Join the Growing Club of DIY Analog IC Design

I originally wanted to title this blog, “What defines a semiconductor company anymore?” It is no longer clear to me because more and more system companies, big and small, are taking the plunge, and becoming a member of the Do-It-Yourself (DIY) club. My email inbox certainly seems to suggest this trend is picking up.

Don't take my word for this though. Look at what is being said by the companies that play in this arena.

Last week I listened to TI's investor conference call, where they projected an 8 percent sequential drop in revenue for their next quarter. TI, the market leader in analog semiconductors, played down the projection, but what amazed me more was that their R&D investment as a percentage of sales is ~11 percent, whereas TI's competitors Maxim, Analog Devices, and Linear Technology are investing, respectively, ~22 percent, ~19 percent, and ~18 percent during these trying times. One of the analysts on the call questioned TI's logic behind lowered R&D investment at a time when sales are falling.

To get some more insight into this gloomy fourth-quarter outlook, I read TI's most recent annual report. Buried in that report they disclosed a developing industry trend whereby certain “…large customers are increasingly developing their own custom chips.” This made me wonder what is going on with Cadence.

Cadence sells what is arguably the premier set of analog IC design tools for the IC industry. Design tool sales give insight into the direction of R&D investment for integrated circuit design, since for every IC design engineer a company hires, they need another IC design software license.

In Cadence's quarterly conference call last week, Cadence's CEO Lip-Bu Tan expressed optimism for his company, claiming that he is seeing “…tremendous growing in the system companies going vertical.” Bear in mind, Cadence sells not only design tools but also analog IC intellectual property (IP).

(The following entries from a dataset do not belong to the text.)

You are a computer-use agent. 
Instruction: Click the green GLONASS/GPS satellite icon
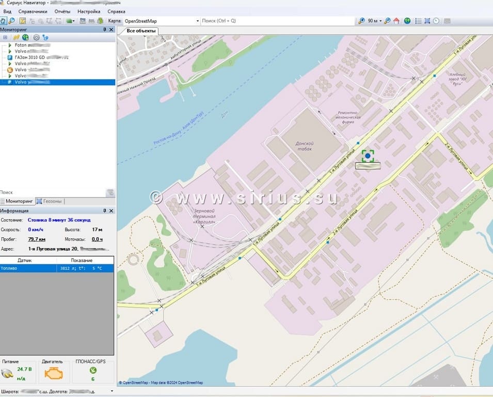93,370
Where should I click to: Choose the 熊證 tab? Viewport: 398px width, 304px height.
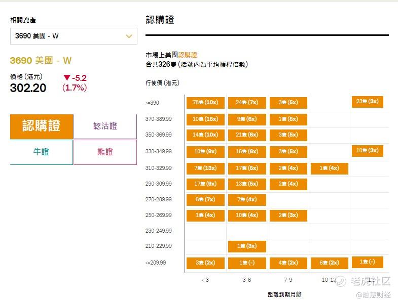(105, 152)
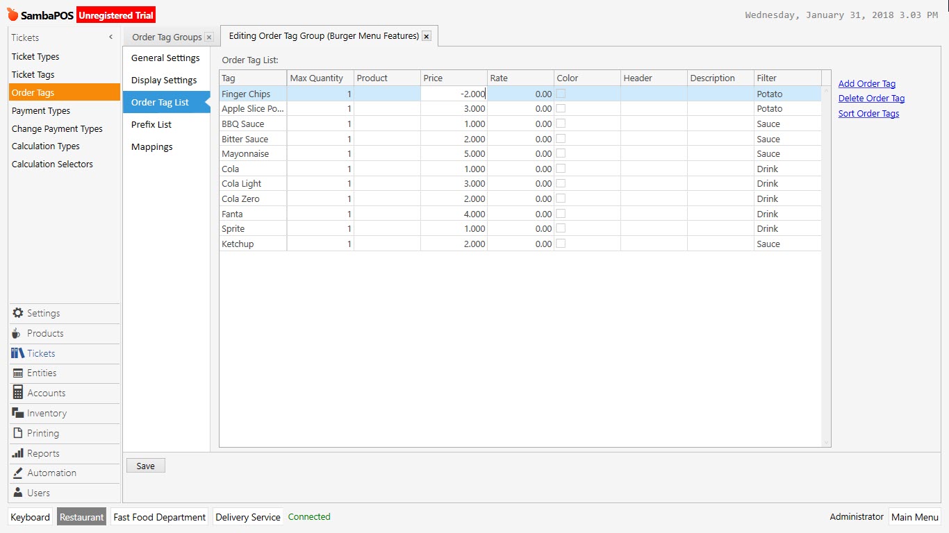Click the Color swatch for Fanta
Screen dimensions: 949x533
tap(560, 214)
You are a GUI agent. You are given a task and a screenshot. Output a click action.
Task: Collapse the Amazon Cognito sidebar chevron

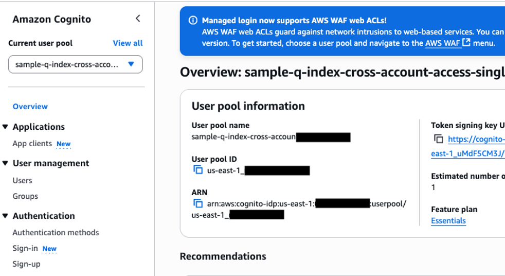138,19
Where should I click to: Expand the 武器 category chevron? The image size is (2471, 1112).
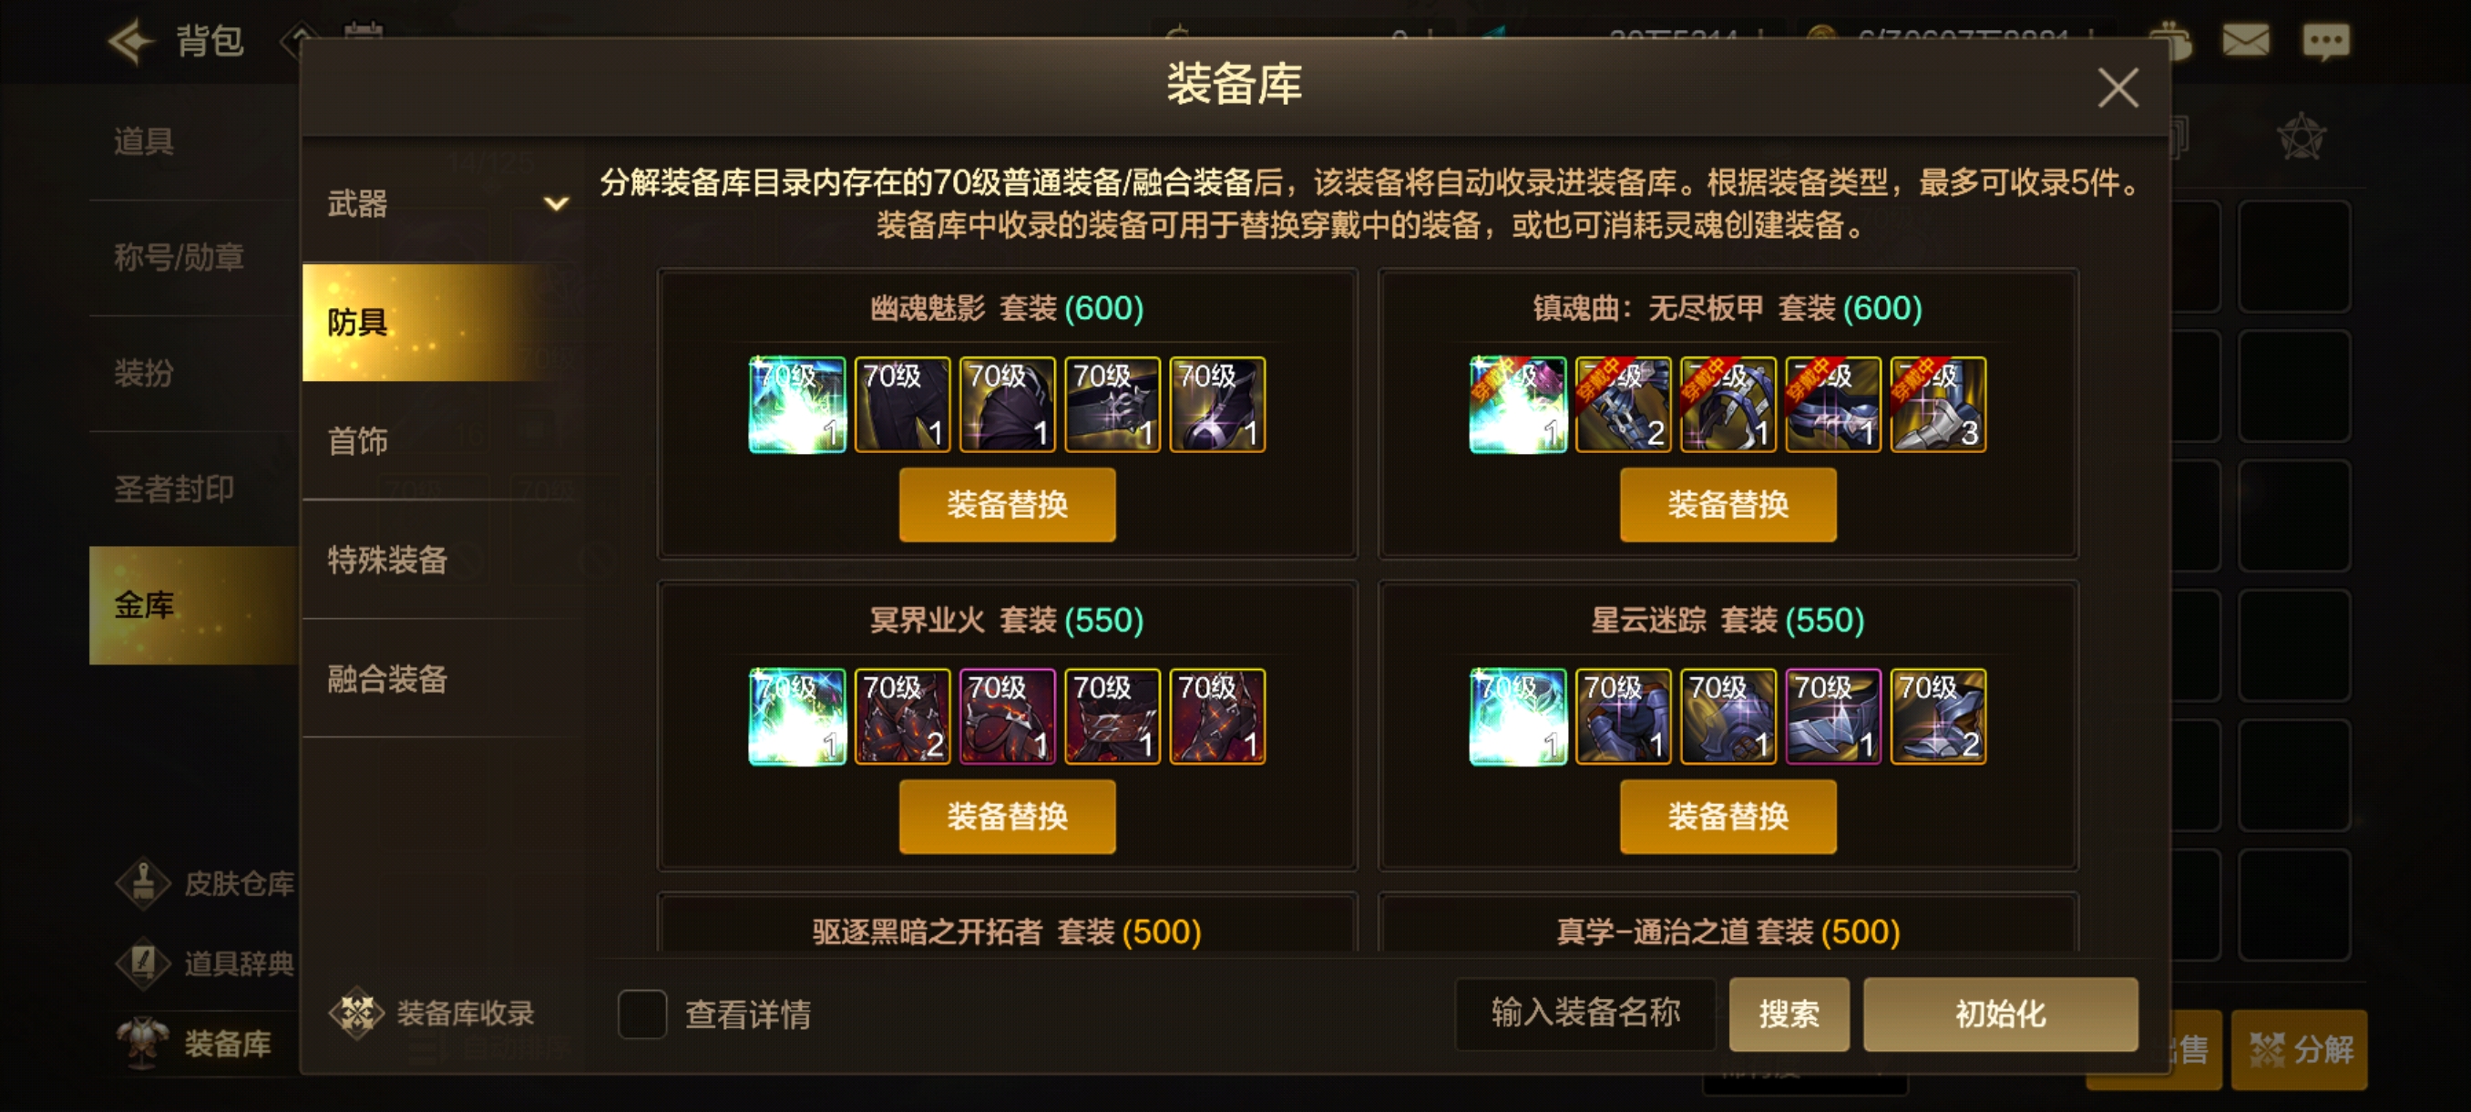pyautogui.click(x=556, y=203)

Then we have Cirrus Logic, a high-performance analog semiconductor company with 82 percent of its 2013 sales designed into Apple products. Heck, Apple should just buy the company and either spin off or sell to TI the other 18 percent of Cirrus' business. In one year, Apple would probably be at break-even having saved the entire Cirrus markup.

This brings me back to the question, “What (or who) is a semiconductor company anymore?”

When I started designing analog ICs the analog companies manufactured their own wafers. They generally wrote their own design tools. They designed all of their circuit IP.

Today, just about any company selling an IC with an embedded processor is buying the IP from ARM Holdings. In short, any company with R&D funds can develop their own IC. Even those companies starting out in their garage! So what is left anymore that defines a semiconductor company?

Well, in a primarily analog IC company, at best only two things: product marketing managers who decide what products to design and the large pool of engineers who design those products.

So what's wrong with this picture?

For one, marketing managers spend their time trying to predict what their customers, the system companies, want to buy. Put another way, the very companies Cadence and TI claim are increasingly designing their own ICs — the vertically integrated system companies — know exactly what is required for future semiconductor devices.

It is often said that only 10 percent of the product portfolio on an analog semiconductor company's website actually turns into long-term profitable sales. The rest of the products are presumably failed predictions. Doesn't that mean that 90 percent of a semiconductor company's R&D is wasted on wrong predictions? This sounds like the venture capital business model.

And then we have the design engineering pool that is available to any company that pays competitively while offering a technically challenging and positive work environment. That compensation part is a lot less burdensome for a system company whose revenue is based upon the much higher valued, top-level system product. Apple, for example, spends only ~2 percent of its revenue on R&D.

While changes in an old industry do not happen overnight, I am seeing this design shift more and more. If the tool companies and independent IP providers had their way, they would help all system companies develop their own unique IC products. This is setting up a horserace between the traditional IC companies that now envision a future where they sell embedded processors, analog, and software; and the system companies that have traditionally purchased those same pieces, but from multiple providers.

This scenario reminds me of playing [American] flag football where one team, the IC companies, would be the skins and the other team, the system companies, would be the shirts (since shirts cover skins). Who do you think will win? And at what point should a system company decide to embark on building their own integrated IP?